I apologize for using a rather trite metaphor for the title of this blog, particularly since I never really cared for the dot-to-dot pages that would occasionally appear in my coloring books as a child.  I never saw the purpose. I could tell what the picture was going to be and I didn’t need to scour the page to find the next number to make it appear.

As an educator the idea of connecting things has become much more profound to me. Watching the students in my English classes make connections between what we were reading and what was happening in the world were some of my favorite teacher moments. The flip side of that was also enlightening to me. As a principal of a school with many different academic support programs for students I remember a conversation with a student who told me that she didn’t “do reading” when she went to a classroom to work with a teacher who was supporting English Learners, even though I had just been in that room and seen a lesson that was explicitly planned to connect to the general education classroom. The student didn’t see the connection and that was the problem.
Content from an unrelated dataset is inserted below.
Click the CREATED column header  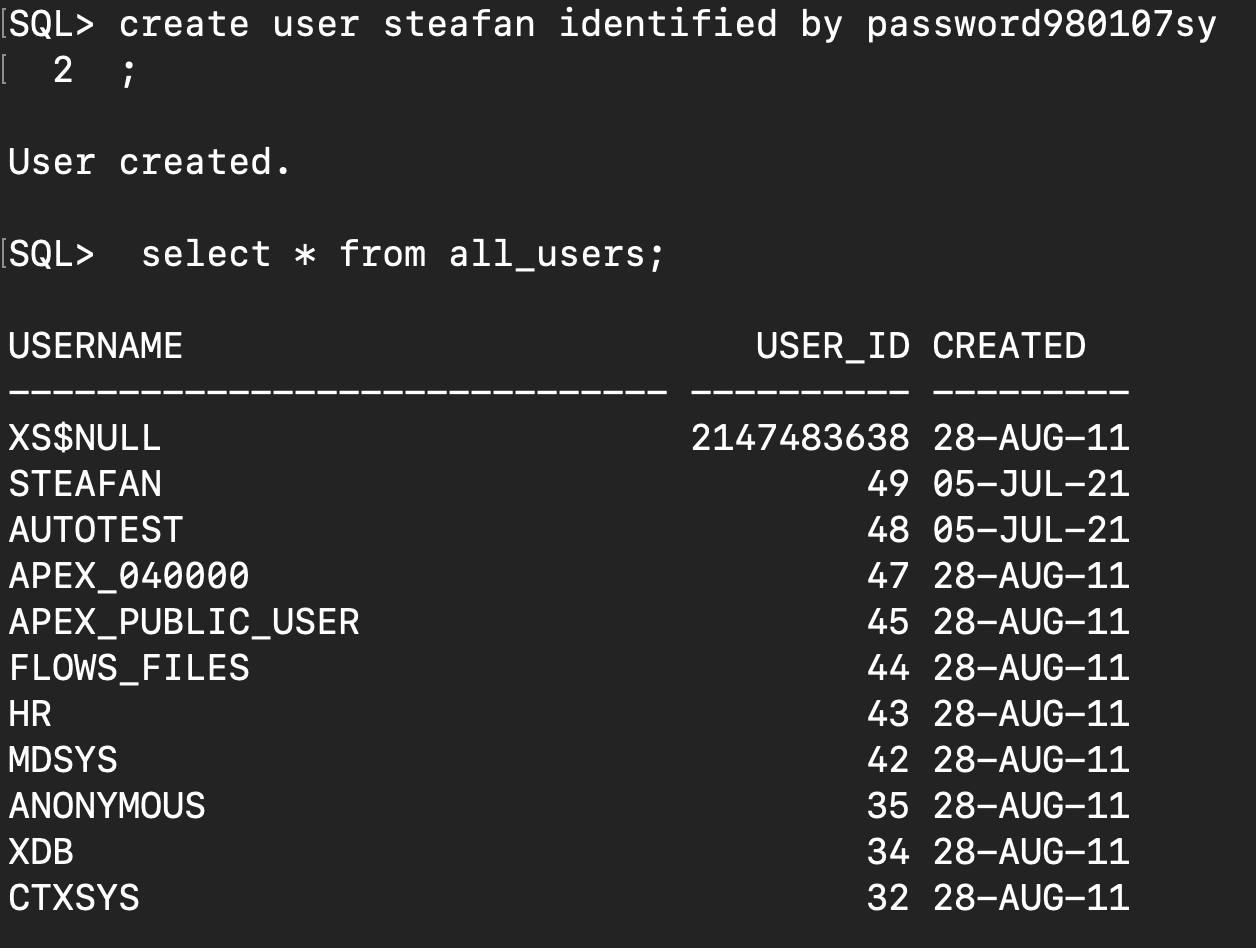click(1009, 346)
One of my favorite things about the visual assessment tenets framework is the fact that it really emphasizes the connections that are inherent with good assessment practices. Assessment should not happen separately from instruction; it should inform with and strengthen instruction. We should strengthen student investment through being clear about the purpose of assessment and accurately sharing the information gained. These practices are knit together with intention and clarity of purpose and that should be shared with all stakeholders.
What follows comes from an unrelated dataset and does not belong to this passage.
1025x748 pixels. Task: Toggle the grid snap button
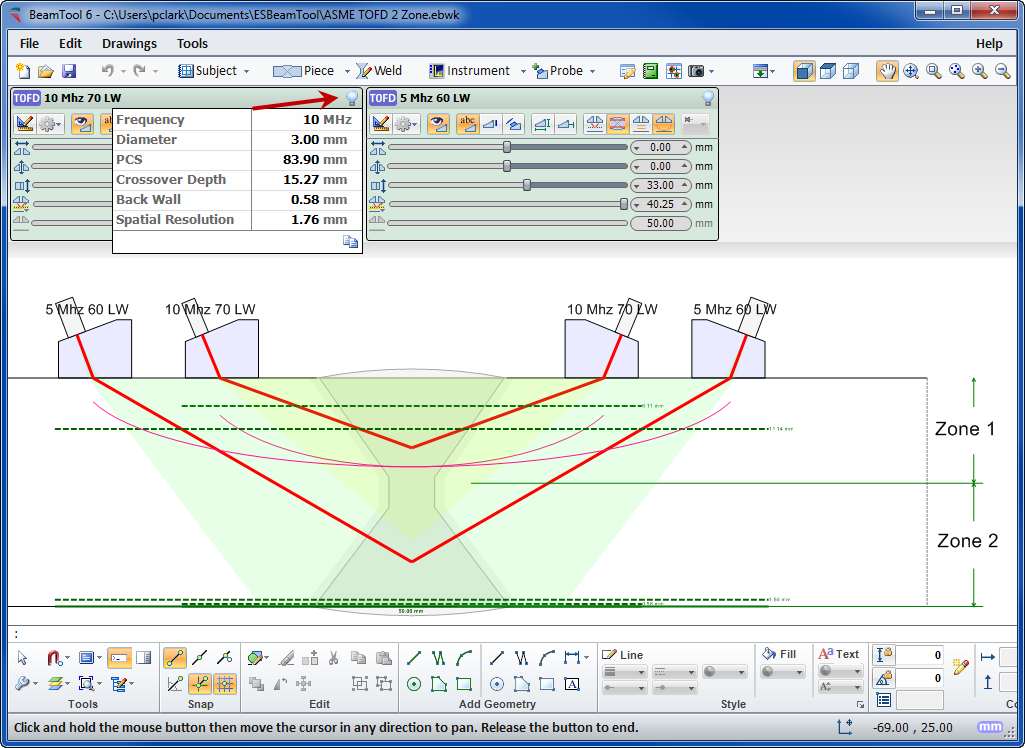click(225, 684)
I believe that our educators are connecting the dots of best practices better than we ever have before. I think we can continue to grow in our efforts to make those connections clear to students of all ages. It is not enough for us to see and understand the links; we need to make sure that our students do, too. Writing a learning goal on a board at the front of the room isn’t the same as a quick conversation about what that goal is, what success looks like, and how we will get there. I know some of you may say that we do not have time. I would counter that you’re taking the time now but without the transparency of telling the students about it. If your target requires students to do some exploratory learning, then make those connections at the end of the lesson. Either way, providing ways for students to engage in self-assessment and self-regulation strengthens their learning. Making targets and success criteria a mystery does not make the learning more rigorous.

The word “connect” is my word of the year and I am currently wearing it on a bracelet on my wrist. It came from the idea that, now more than ever, we need to make sure that all of us see how things connect. Nothing in our world feels connected like it has in the past. I miss seeing my friends and colleagues in 3-D rather than just on a screen. I’m grateful for the screen, but I do miss those formal and informal connections with people. Jim Knight (2016) talks about connecting with people by being fully present. I am trying to find ways to be fully present in my interactions with people, in whatever form those interactions take, to help strengthen my connections with them and the connections between ideas that we are trying to implement.

We know the things that make a difference for students and their learning. The connections between those things and the connections between each other take a bit more work than the dot-to-dot pages in a coloring book. Let’s make sure that our colleagues and our students see the relationships between those things in the very same way we do.

 

Erkens, C., Schimmer, T., Dimich, N., & Vagle, N. Essential assessment: Six tenets for bringing hope, efficacy, and achievement to the classroom. 2017. Solution Tree Press.

Knight, J. Better conversations: Coaching ourselves and each other to be more credible, caring, and connected. 2016. Corwin Press.